Network Load Balancing: Emerging Techniques and Innovative Insights

Classic Load‑Balancing Schemes

CONGA – flow‑level granularity; carries link‑load information in packets; updates are propagated hop‑by‑hop.

Hula – flow‑level granularity; maps each flow to the next hop with highest path utilization; uses periodic probing.

DRILL – packet‑level granularity; leverages queue depth and per‑port load; computes path choice directly in the switch.

Hermes – flow‑level granularity; relies on RTT and ECN signals; retrieves information directly from the network.

MP‑RDMA: Enabling Multi‑Path Transport for RDMA

Background : RoCEv2‑based single‑path RDMA suffers from severe throughput loss (≈90 % drop) when packet loss reaches 0.5 % and from low bandwidth utilization due to ECMP hash collisions.
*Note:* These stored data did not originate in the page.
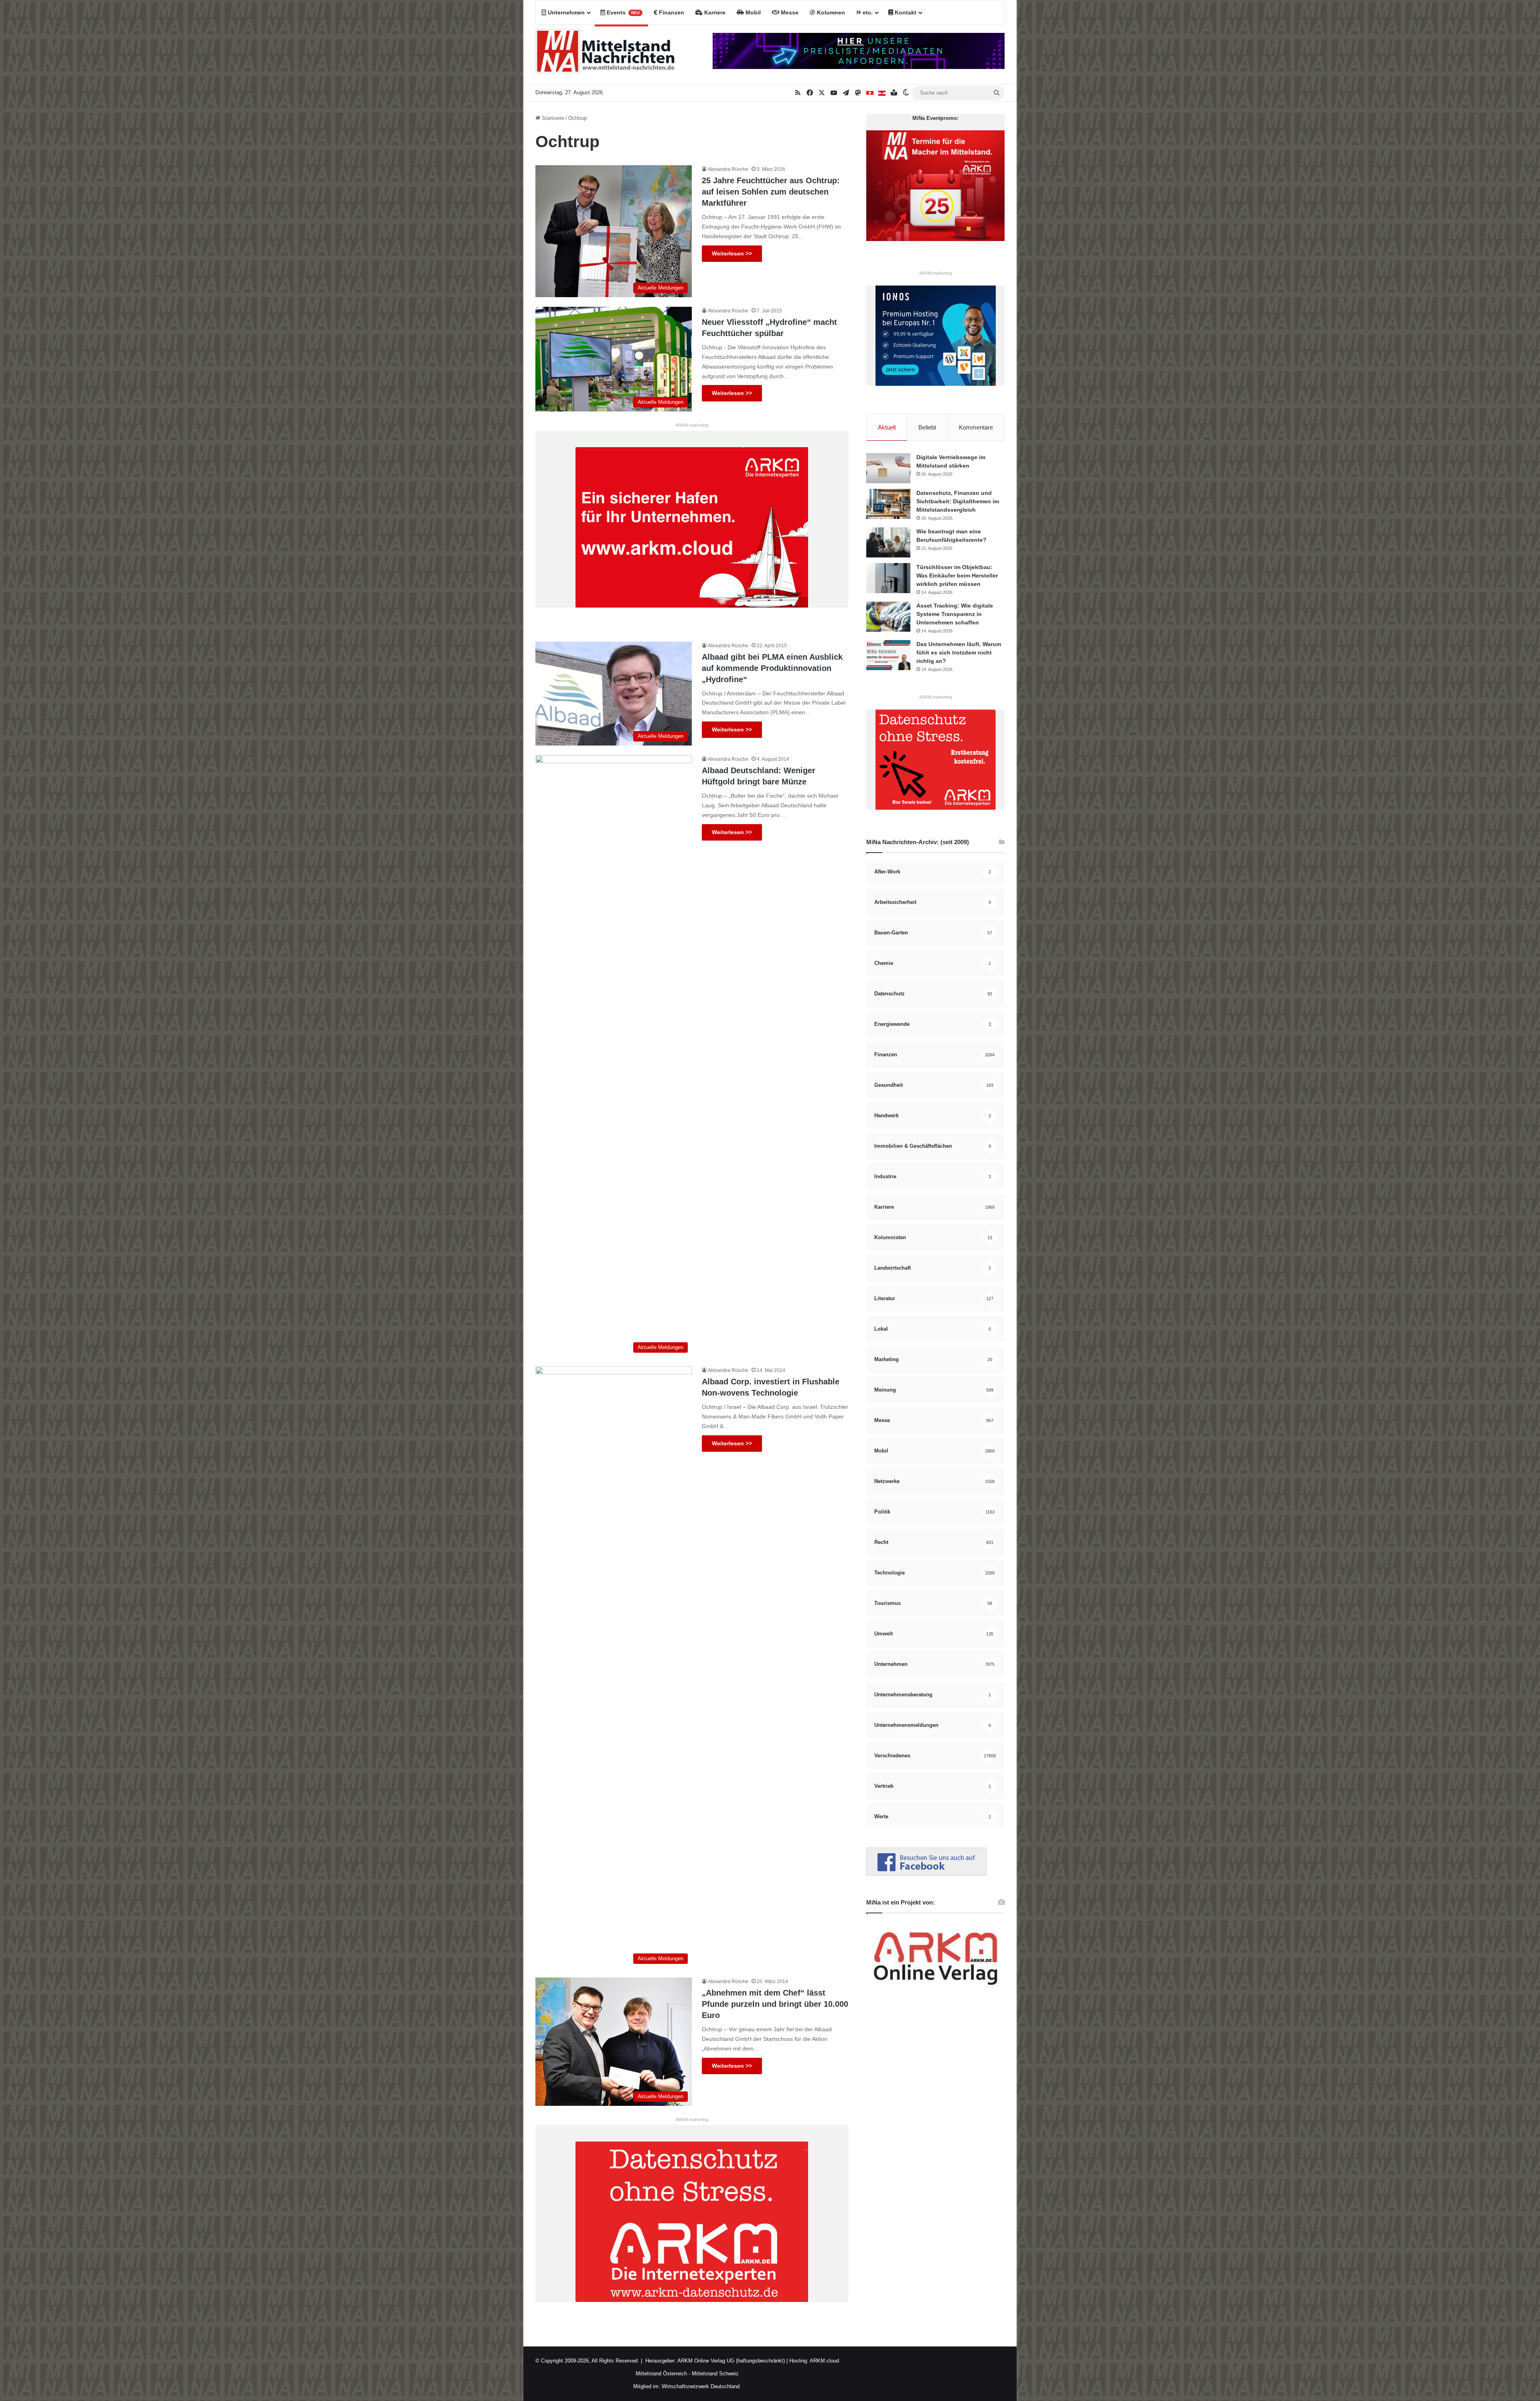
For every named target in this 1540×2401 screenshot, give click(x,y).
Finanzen (670, 12)
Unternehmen (565, 12)
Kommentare (976, 427)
Motivation : NIC memory is limited, preventing storage of per‑path state and causing cache misses.

Multi‑path ACK clock – a single global congestion window is driven by ACKs; no per‑path state is kept, allowing dynamic traffic distribution across paths.
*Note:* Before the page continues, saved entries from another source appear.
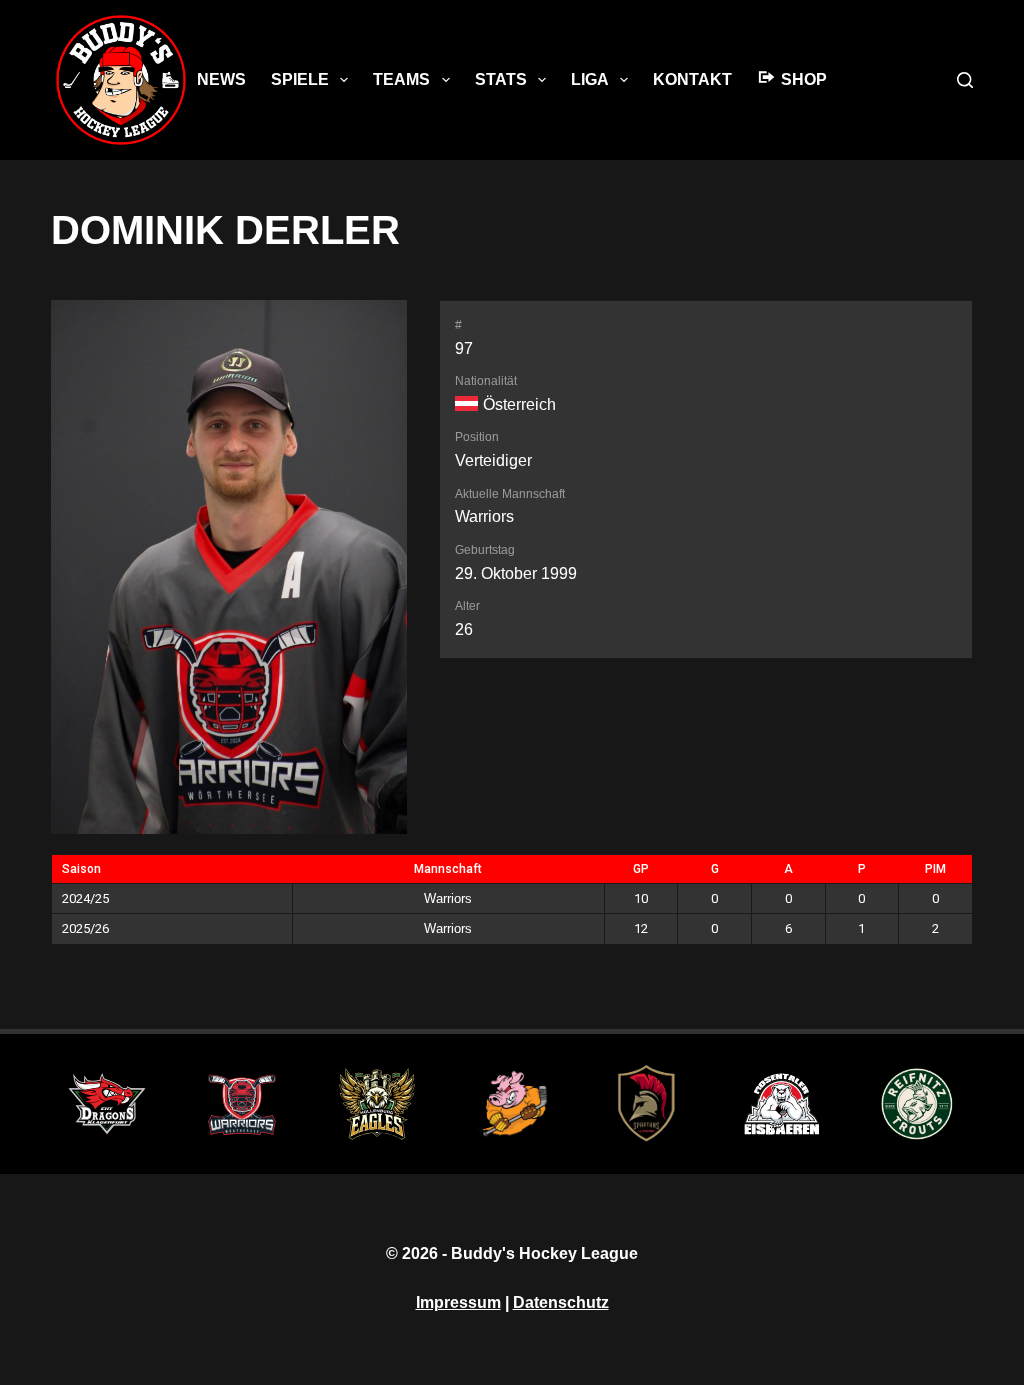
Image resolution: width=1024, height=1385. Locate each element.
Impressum (458, 1302)
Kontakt (692, 79)
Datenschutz (561, 1302)
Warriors (484, 516)
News (221, 79)
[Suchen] (965, 80)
Out‑of‑order‑aware path selection – a 64‑bit bitmap tracks reordered packets; experiments show a 99.9 % reduction in out‑of‑order packets and only a 3.94 % throughput loss when a link is slowed.

Synchronous operation guarantee – a sync flag enforces memory‑update ordering; with 80 % of operations marked synchronous, throughput exceeds single‑path RDMA by 16.28 %.

Results : Under link failures, MP‑RDMA achieves 2–4× higher throughput and improves overall network utilization by 47 % (Lu et al., 2018)[5].

ConWeave: In‑Network Reordering Support for RDMA

Background : End‑host reordering adds latency in heavily loaded datacenters.

Motivation : Programmable switches (e.g., Intel Tofino) can perform reordering inside the network.

Cautious reroute – rerouting occurs only when (a) the current path is congested, (b) an uncongested alternative exists, and (c) packets from the previous reroute have already arrived at the destination ToR.

RTT‑based real‑time congestion monitoring.

Low‑overhead path selection – uses in‑band signals instead of active probing.

In‑network reordering – destination ToR marks packets with TAIL or REROUTED flags to restore order.

Results : Controlling packet order during path changes improves reliability and throughput (Song et al., 2023)[6].

Proteus: Multi‑Level Signals for Lossless Datacenter Networks

Background : PFC pauses become frequent with complex traffic, breaking traditional load‑balancing signals.

Motivation : Accurate path state is needed during PFC pauses.

Multi‑level signaling – combines RTT‑level signals (RTT, link utilization) with sub‑RTT signals (cumulative stall time, CST) to classify paths as non‑congested, congested, or indeterminate due to PFC.

Dynamic PFC‑pause handling – short pauses are tolerated; for long pauses, packets are rerouted based on CST using a “late is better than never” policy.

Results : Proteus maintains stable throughput and mitigates head‑of‑line blocking under PFC (Hu et al., 2024)[7].

CAVER: Hunting Less‑Congested Paths for RDMA

Background : RDMA’s strict ordering makes TCP‑based load balancing ineffective; out‑of‑order packets drastically reduce throughput.

Motivation : Precise, scalable congestion awareness is required.

ACK‑based congestion table – ACK packets carry per‑hop congestion metrics; switches update a Path Congestion Table similarly to CONGA’s DRE.

Vector protocol – ensures every switch can compute the optimal path from the latest congestion data.

Fast convergence – path selection converges within one RTT, minimizing oscillation.

Results : ACK‑driven updates markedly improve the accuracy and efficiency of RDMA load balancing (Deng et al., 2024)[8].